Methods in object type `str`

Method Description
.capitalize() S.capitalize() -> str
.casefold() S.casefold() -> str
.center() S.center(width[, fillchar]) -> str
.count() S.count(sub[, start[, end]]) -> int
.encode() S.encode(encoding='utf-8', errors='strict') -> bytes
.endswith() S.endswith(suffix[, start[, end]]) -> bool
.expandtabs() S.expandtabs(tabsize=8) -> str
.find() S.find(sub[, start[, end]]) -> int
.format() S.format(*args, **kwargs) -> str
.format_map() S.format_map(mapping) -> str
.index() S.index(sub[, start[, end]]) -> int
.isalnum() S.isalnum() -> bool
.isalpha() S.isalpha() -> bool
.isdecimal() S.isdecimal() -> bool
.isdigit() S.isdigit() -> bool
.isidentifier() S.isidentifier() -> bool
.islower() S.islower() -> bool
.isnumeric() S.isnumeric() -> bool
.isprintable() S.isprintable() -> bool
.isspace() S.isspace() -> bool
.istitle() S.istitle() -> bool
.isupper() S.isupper() -> bool
.join() S.join(iterable) -> str
.ljust() S.ljust(width[, fillchar]) -> str
.lower() S.lower() -> str
.lstrip() S.lstrip([chars]) -> str
.maketrans() Return a translation table usable for str.translate().
.partition() S.partition(sep) -> (head, sep, tail)
.replace() S.replace(old, new[, count]) -> str
.rfind() S.rfind(sub[, start[, end]]) -> int
.rindex() S.rindex(sub[, start[, end]]) -> int
.rjust() S.rjust(width[, fillchar]) -> str
.rpartition() S.rpartition(sep) -> (head, sep, tail)
.rsplit() S.rsplit(sep=None, maxsplit=-1) -> list of strings
.rstrip() S.rstrip([chars]) -> str
.split() S.split(sep=None, maxsplit=-1) -> list of strings
.splitlines() S.splitlines([keepends]) -> list of strings
.startswith() S.startswith(prefix[, start[, end]]) -> bool
.strip() S.strip([chars]) -> str
.swapcase() S.swapcase() -> str
.title() S.title() -> str
.translate() S.translate(table) -> str
.upper() S.upper() -> str
.zfill() S.zfill(width) -> str
In [32]:
my_str = "Regression is a common statistical learning technique"
In [33]:
print(my_str.lower()) # convert to lower

print(my_str.upper()) # convert to upper

print(my_str.isupper()) # boolean determination
regression is a common statistical learning technique
REGRESSION IS A COMMON STATISTICAL LEARNING TECHNIQUE
False
In [35]:
my_str.replace("Regression","Random Forest")
Out[35]:
'Random Forest is a common statistical learning technique'
In [36]:
sent = "This is important to remember."
sent.split() # break a string into a list`
Out[36]:
['This', 'is', 'important', 'to', 'remember.']
In [37]:
seq_str = "A A A A B B B B C C C C A A C A B A C"
seq_str.count("A") # count the number of times a certain pattern occurs
Out[37]:
8
In [38]:
ind = sent.find("i")
print(ind)
print(sent[ind])
2
i
In [39]:
# In concert, we can do some useful manipulations of text

sent_ws = "      THIS is a Sentence &95#with problems"

sent_ws = sent_ws.strip() # Strip white space
print(sent_ws)

sent_ws = sent_ws.replace("&95#","") # strip problem values by leveraging the pattern
print(sent_ws)

sent_ws = sent_ws.lower() # convert to lower case
print(sent_ws)

sent_ws = sent_ws.capitalize() # capitalize the first letter
print(sent_ws)

sent_ws = sent_ws + "."
print(sent_ws)
THIS is a Sentence &95#with problems
THIS is a Sentence with problems
this is a sentence with problems
This is a sentence with problems
This is a sentence with problems.

Formating Data into Strings

Often, we need to combine data and strings, either to report results or progress, or compose more versatile text objects.

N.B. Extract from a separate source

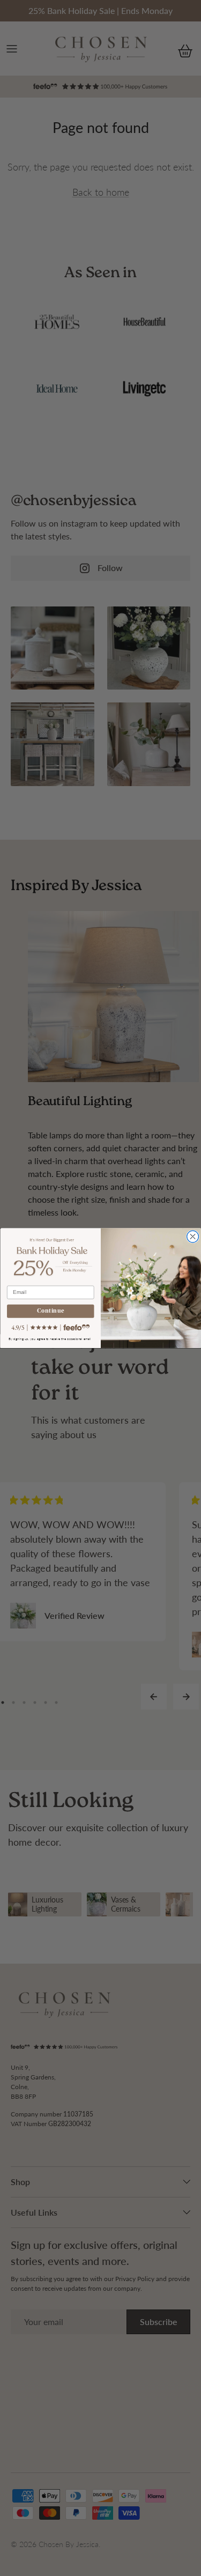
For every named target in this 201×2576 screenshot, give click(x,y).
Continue (50, 1311)
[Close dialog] (192, 1236)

Python makes it easy to integrate data with strings.

"" % ()

The % takes in a tuple of data points. We then need to specify the location we want the data value and the data type of the incoming value.

In [47]:
x = 4
y = "dog"
"This is a string with a number (%s) and a word (%s)" %(x,y)
Out[47]:
'This is a string with a number (4) and a word (dog)'
In [48]:
"This is a string with a number (%d) and a word (%d)" %(x,y)
---------------------------------------------------------------------------
TypeError                                 Traceback (most recent call last)
<ipython-input-48-eeca9e1ccaaf> in <module>()
----> 1 "This is a string with a number (%d) and a word (%d)" %(x,y)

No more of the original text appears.